Tasks for this exercise -
A) Duplicate the portion of the essay on atelophobia that runs from "At what point in" up to and including "might be right.".
B) Set down the lines of the listing from the line containing "Where should I click to: Click the hamburger" up to and including the final line of the listing, omitting the pictures.

Source text -
◆ ◆ ◆

MY NAME IS TINA, AND I AM AN ATELOPHOBIAC

I say this in jest, but dang, who wouldda thunk?   There is actually a PHOBIA of not being good enough, and frankly, I’m beginning to think most everyone I know suffers from it a little. 

It makes sense really.   We live in a world of competition.   We are taught from an early age that winning matters.   It gets the glory, the trophies, and the accolades.   There is always competition, be it sporting, professional, or personal.   We want the medal.   We want the promotion.   We want the perfect relationship.  And in that endeavor, we have created images of what success looks like, through the media, and more importantly in our own minds.   And if we don’t achieve these things, we somehow are lacking….not good enough.

Striving for more isn’t the problem, it ‘s the “image” we have created for ourselves of winning that might be.  If all we were looking for was to achieve our personal best, then I’d be telling a different story right now, but what I’m coming to realize is that we aren’t looking for PERSONAL bests sometimes, but we are looking to be THE BEST.   Better than everyone else.   And that’s where the conflict hits.

At what point in our lives to we reach “good enough?”  

I’m not suggesting that we should stop trying, or stop wanting to become a better version of ourselves, but at what point can we find contentment with where we sit.   When can we look around ourselves and say….”Yup….my life is good, and if nothing changes in it ever again, I will pass on with contentment in my heart?” 

I’m working on that.   I hope to find that part of myself that can recognize the beauty in my life, without connecting it directly to where I would like to be.   I’ve had people for years tell me if I can accept where I am and be happy, that the struggle would be much less, and I think that they might be right. 

I would like to change a few things, but nothing I want changed about myself makes a lick of difference in WHO I AM.   I am a good mother, a good friend, and a good person no matter what I weigh, eat, or how much I exercise.   I have great kids, and great husband, and a really nice home.   I am blessed.    That should be enough.

Making those changes that have recently played such a strong role in my desire for “enough,”  should be the cherry on top of my life, not the things that define it.

So, I am hereby beginning the recovery process from Atelophobia.   And I think that perhaps the way to do that is to accept that today, sitting here in my pink plaid pajama bottoms with my hair in a ponytail and my glasses on, I am worthy of happiness.   I am good enough.    And if I never lose another pound, or never win a race, never keep my house as clean as my neighbor, or eat an occasional piece of pizza….I can be happy.   I will most likely never look like a supermodel, or those women on the cover of Shape magazine, and I may never reach that magical number.  But....As long as I attempt to always be the best version of ME that I can be….I am enough.

I'd rather be the ME today, who is working on acceptance, than the ME of last week who fell apart because she couldn't recognize anything but what she thought she hadn't achieved.  

I AM ENOUGH.   Take THAT Atelophobia!   Take THAT!  


Comments

  1. Gorgeous.
    I had decided about a month ago my next tattoo will be the word 'enough' on my instep so I can see it during yoga.

◆ ◆ ◆

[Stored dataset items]
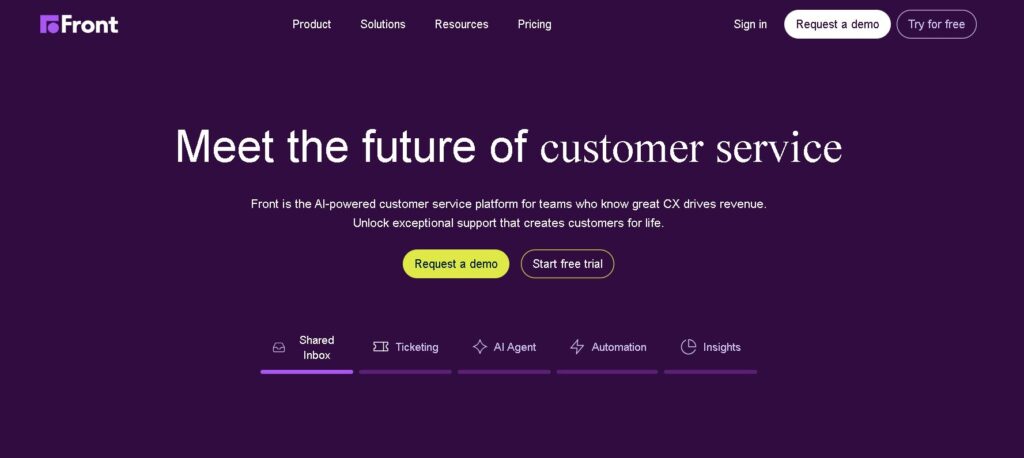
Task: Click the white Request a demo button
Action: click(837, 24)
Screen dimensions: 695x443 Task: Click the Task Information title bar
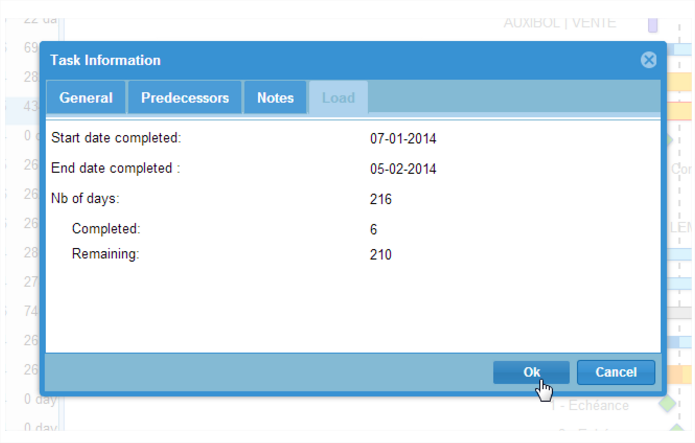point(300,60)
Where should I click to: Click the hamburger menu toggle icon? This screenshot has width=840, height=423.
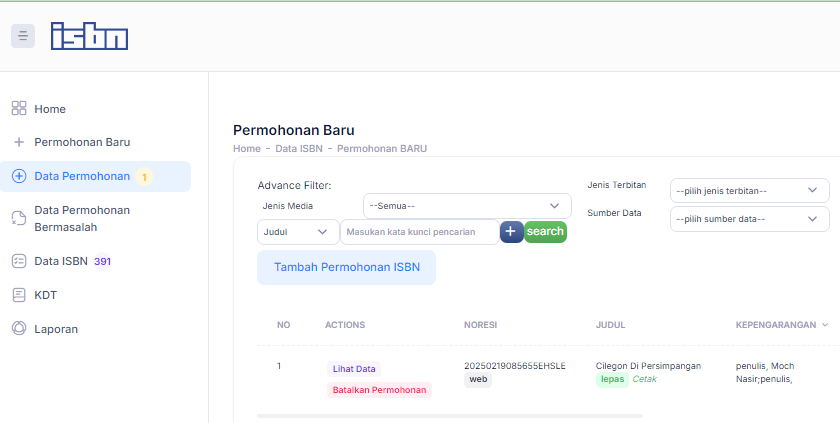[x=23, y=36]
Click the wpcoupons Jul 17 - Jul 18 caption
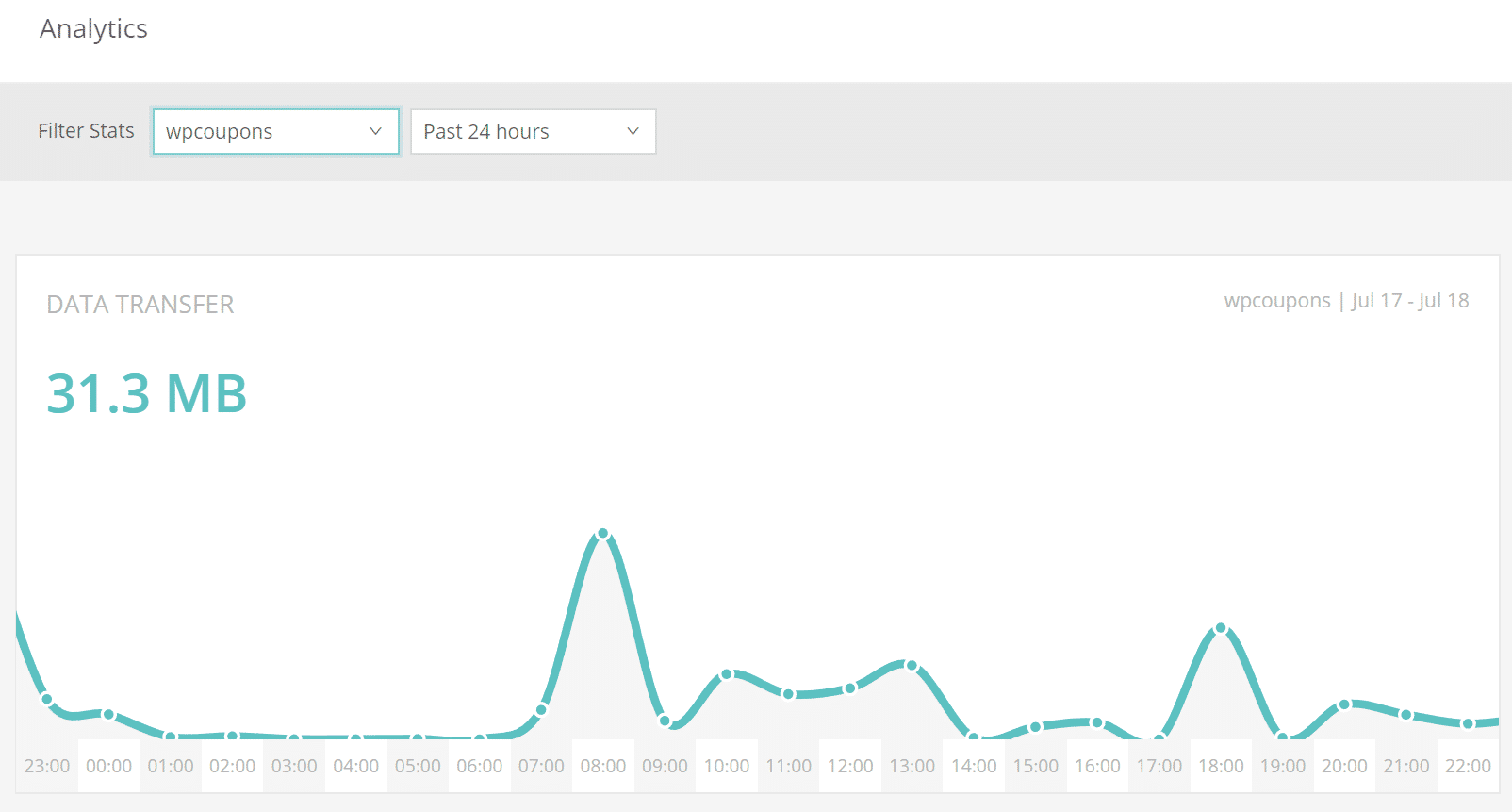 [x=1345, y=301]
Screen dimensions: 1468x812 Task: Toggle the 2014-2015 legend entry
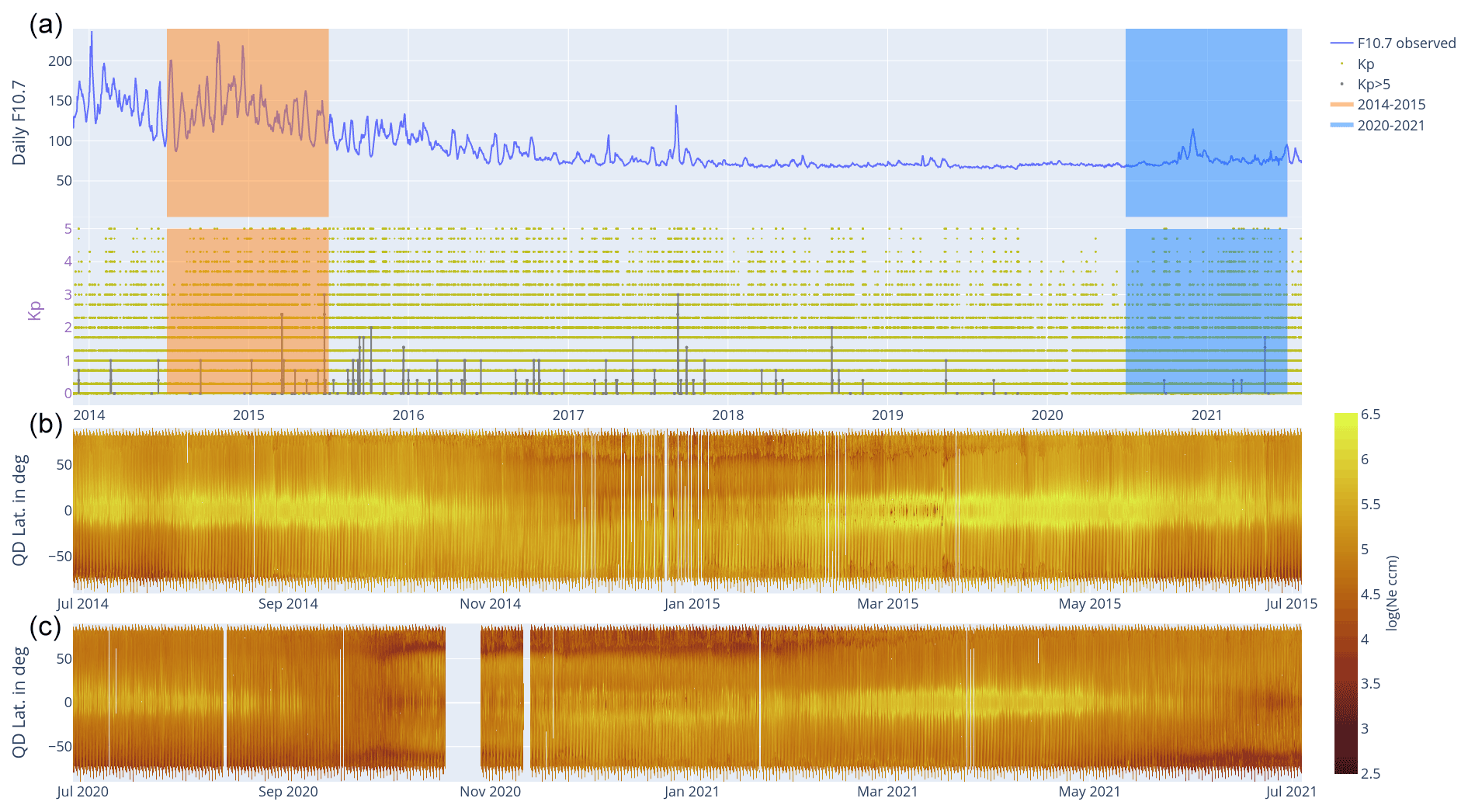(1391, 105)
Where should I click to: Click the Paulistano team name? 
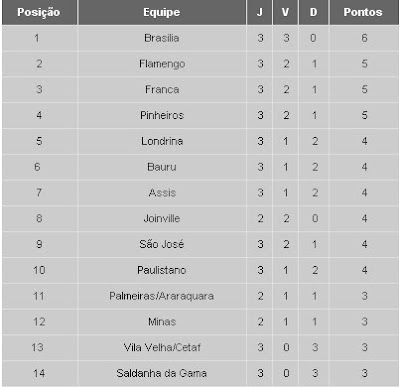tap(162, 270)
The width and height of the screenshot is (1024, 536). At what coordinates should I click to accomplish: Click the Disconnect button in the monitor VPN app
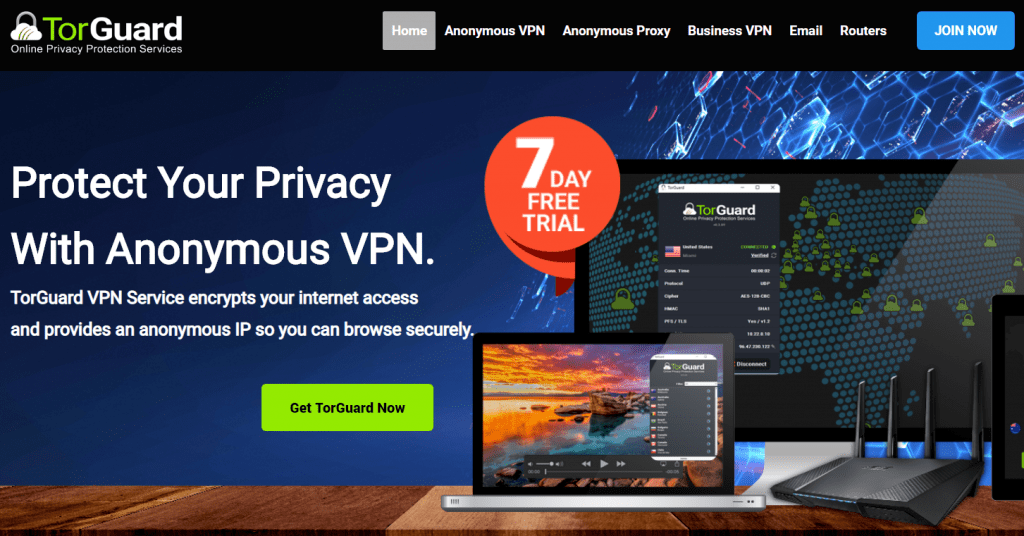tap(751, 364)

◆ ◆ ◆

Completed exercise -
A)
At what point in our lives to we reach “good enough?”  

I’m not suggesting that we should stop trying, or stop wanting to become a better version of ourselves, but at what point can we find contentment with where we sit.   When can we look around ourselves and say….”Yup….my life is good, and if nothing changes in it ever again, I will pass on with contentment in my heart?” 

I’m working on that.   I hope to find that part of myself that can recognize the beauty in my life, without connecting it directly to where I would like to be.   I’ve had people for years tell me if I can accept where I am and be happy, that the struggle would be much less, and I think that they might be right.

B)
Where should I click to: Click the hamburger menu toggle icon? This screenshot has width=840, height=423.
[x=23, y=36]
Click the wpcoupons Jul 17 - Jul 18 caption
 [x=1345, y=301]
Screen dimensions: 1468x812 Task: Toggle the 2014-2015 legend entry
(1391, 105)
Where should I click to: Click the Paulistano team name? 
tap(162, 270)
The width and height of the screenshot is (1024, 536). At what coordinates should I click to accomplish: Click the Disconnect button in the monitor VPN app
tap(751, 364)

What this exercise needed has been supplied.